Another Big 12 team wins the national championship, and with it, the 2021-2022 season has finally ended. And that means I can finally write this article. At least, that is what I have been telling myself for the last week.
For days, I sat at my desk and re-read box scores and game stories, looked at a handful of games, and watched Taze Moore win the College Slam Dunk Championship. I even watched the McDonald’s All-American game and a couple of games of the Geico Invitational to look at the incoming freshman Jarace Walker, the #1 power forward in the country.
I planned to gather all of this to look back at this season and ahead to next year, but I was lying to myself. I didn’t want it to end and did not want to get off the magical ride this team took us on.
Coming into this season, my expectations were not high. Obviously, UH would be good but after losing 3 starters – Quentin Grimes, Dejon Jarreau, and Justin Gorham – and a strong contributor in Brison Gresham, I figured that getting a win in the NCAA tourney would be an accomplishment. The Cougars had a strong nucleus to build around, with Marcus Sasser, Tramon Mark, and Jamal Shead coming back and Fabian White getting another year.
But once it became clear that Kelvin Sampson would depend on three transfers – Kyler Edwards, Josh Carlton, and Taze Moore – it was unrealistic to expect everything to click and for UH to make another run in the tournament.
It turns out things didn’t go our way. UH lost Sasser and Mark in December and would be without two go-to guys the rest of the season. Sampson had about a week to figure out a plan to fill over 50 minutes per game with a short bench. No team can survive that, right?
It is easy to tie your expectations to the limitations you see. That’s pretty much what fans and broadcasters spend their time doing. But Kelvin did what he had to do: he regrouped at Christmas, accepted what he’d lost, and went to work trying to reinvent his team on the fly. Once the New Year hit, UH had become a new animal.
That transformation made this team special to me and a whole of others. A group of young men grew together and overcame huge obstacles to do what no one thought they could. But, of course, not everything went to plan: a big lead in the conference standings evaporated in a week after back-to-back losses, the first time that had happened since 2017. Then, UH was boat raced in Memphis to end the season but all of that adversity made this team stronger.
Guys that had been growing into their roles had to do more than they ever have before. Jamal Shead went from playing 10 minutes a game to becoming one of the best point guards in the country and UH’s undisputed floor general. Fabian White morphed into a beast, with career highs in points, rebounds, assists, steals, and blocks. In addition, he made 49 three-pointers after having attempted just 8 in his first four seasons.
Kyler Edwards became the go-to scorer and a lockdown defender, routinely shutting down the opponent’s top offensive threat. Josh Carlton went from being a forgotten player last year at UConn to the guy UH ran the game through. Taze Moore went from being an electric athlete – a fart in a skillet – to being an all-around player that could do damage in every phase of the game. Ramon Walker burst onto the scene, making big contributions, and was a key rotation piece. Reggie Chaney fought through injury to provide a big physical presence, and J’Wan Roberts became a big body force inside and showed flashes of great things to come.

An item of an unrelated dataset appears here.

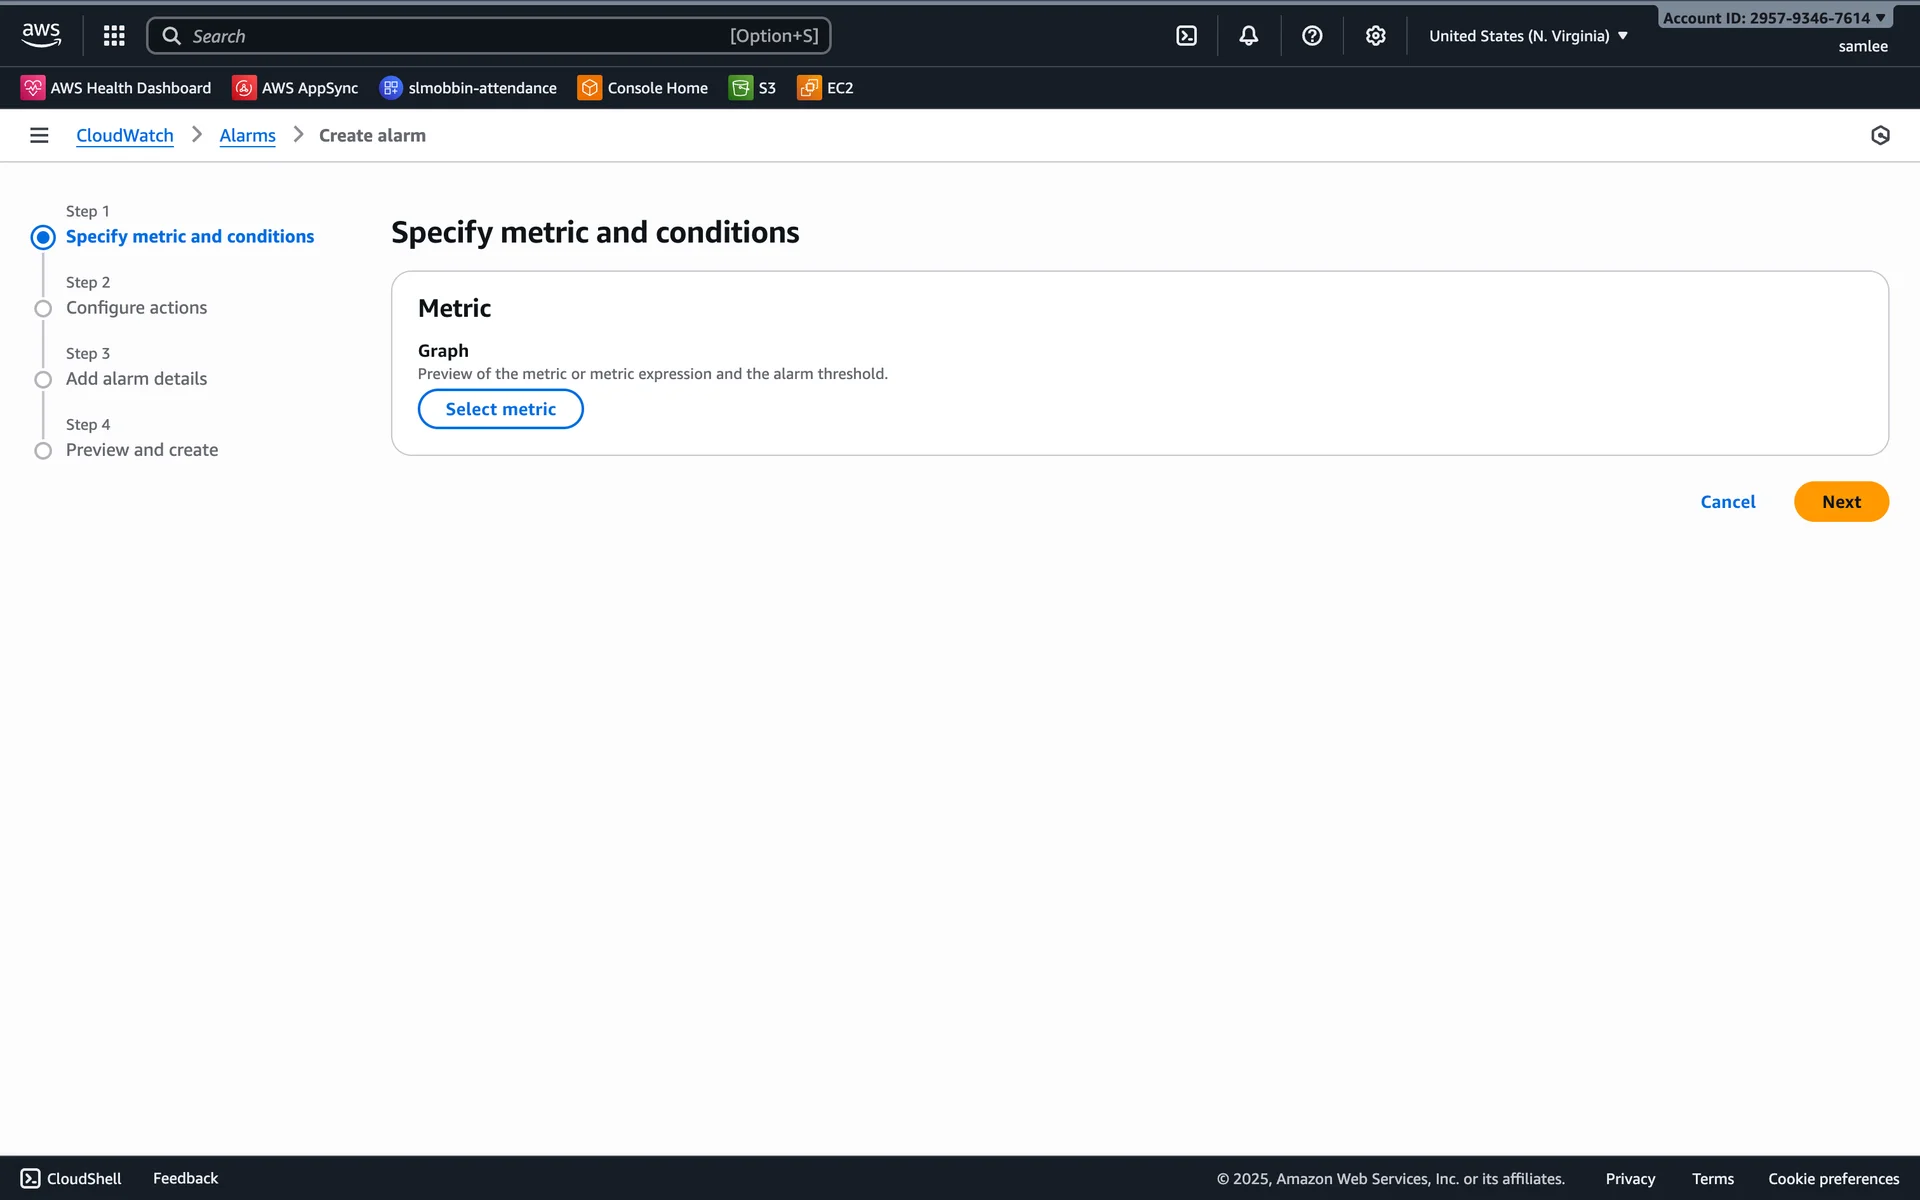Select the Step 2 Configure actions indicator
1920x1200 pixels.
coord(43,308)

All of this growth happened right in front of our eyes. We witnessed this transformation game after game and night after night. This team did not have the luxury of a trip to Italy to bond or hundreds of hours of practice together. They did not have the entire summer to learn how to play with each other. Instead, they had 10 days at Christmas.
My favorite part of the entire season was realizing that these guys looked like they loved every minute of it. They looked like kids on the playground and reveled in just playing the game. Of course, they still played like rabid dogs but they looked like they were having fun the entire time.

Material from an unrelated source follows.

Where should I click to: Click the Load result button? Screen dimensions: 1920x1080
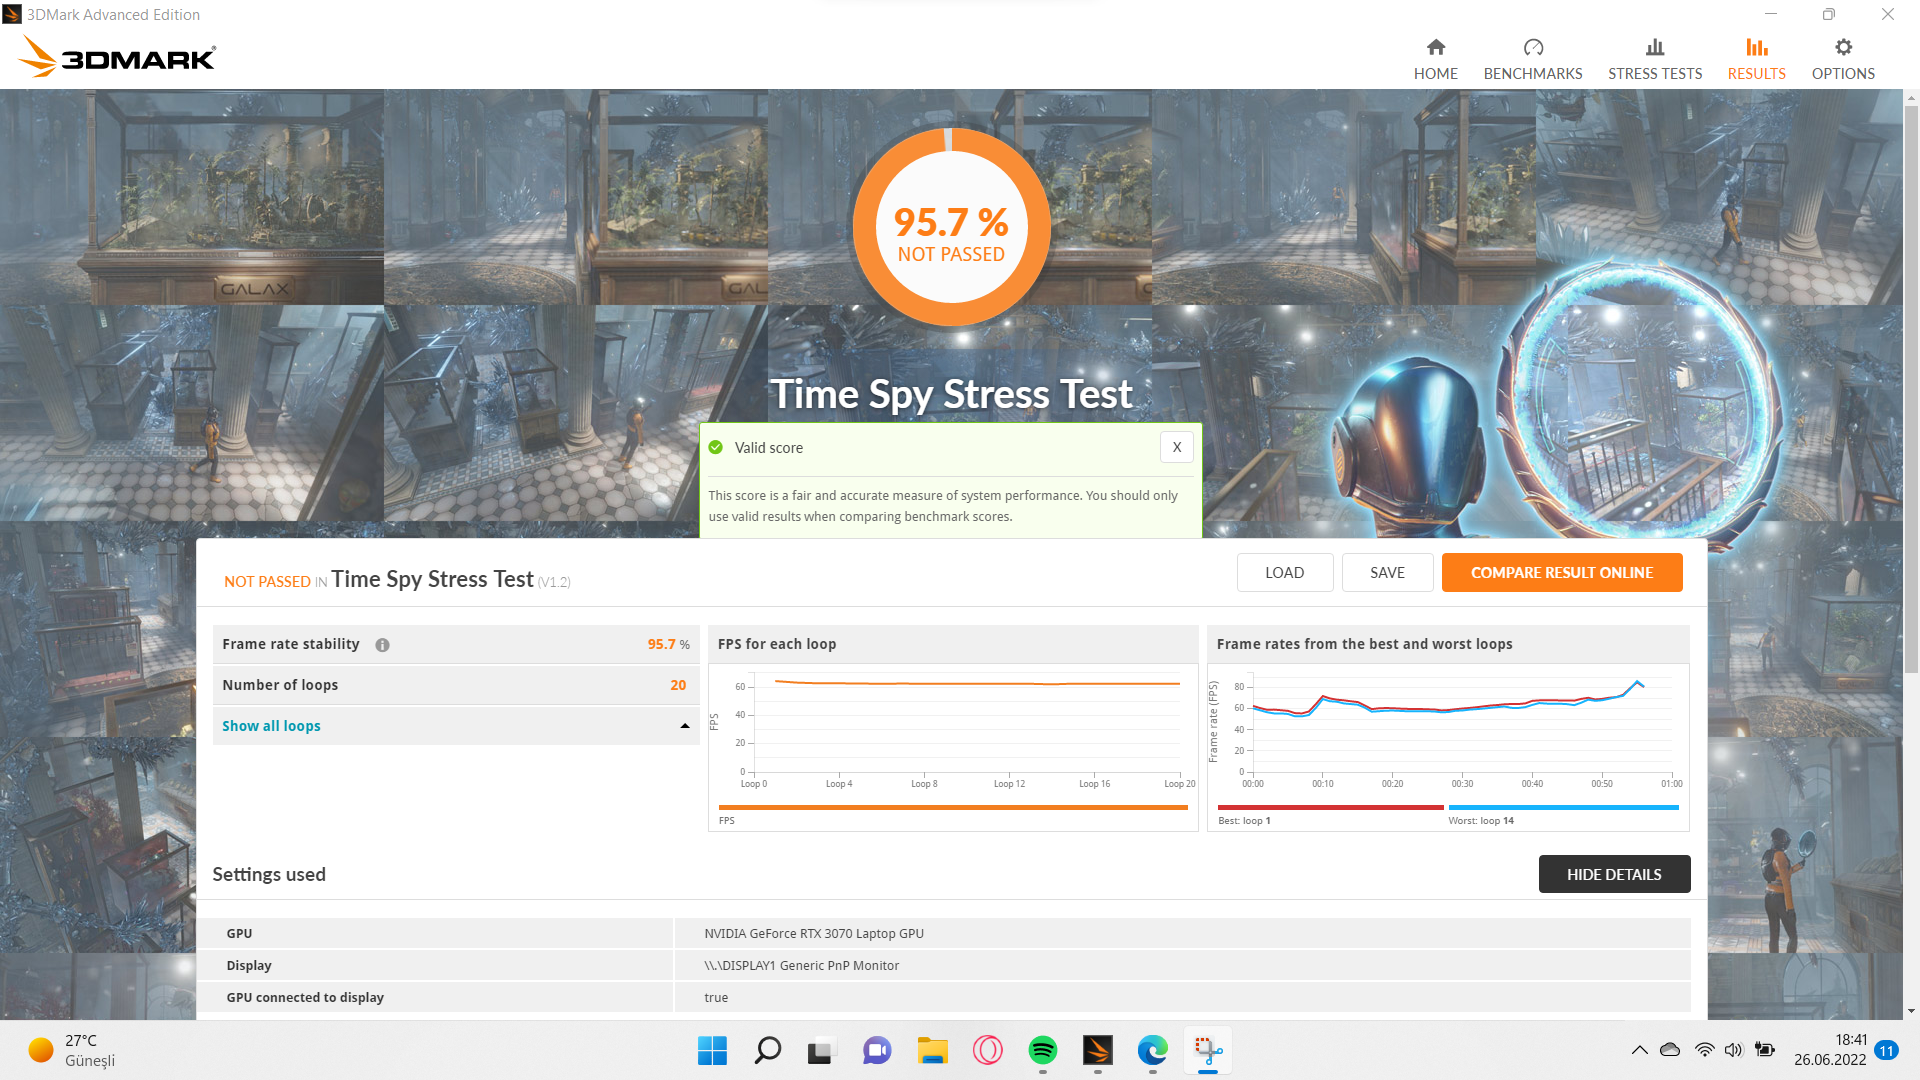(1284, 572)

After UH beat one-seed Illinois to advance to the Sweet 16, Jamal Shead captured perfectly what this team was about and how they were able to do it:
“This is kind of who UH basketball is right now. It’s our heart. We don’t want to lose and we want to win for each other. We love each other so much. These guys are like really my brothers. It goes way beyond basketball. We don’t want to lose for each other. I don’t get this year back with Taze with Josh with Kyler with Fabe, you know. We just want to keep it going as long as we possibly can.”
This team felt like the other all-time great Cougar teams: they did more with less. UH might have better teams in the future but it will be hard to find a team that is as special to me as the 2021-22 team. And down the road, when he’s hung it up and is just a fan, I bet Kelvin Sampson says the same thing.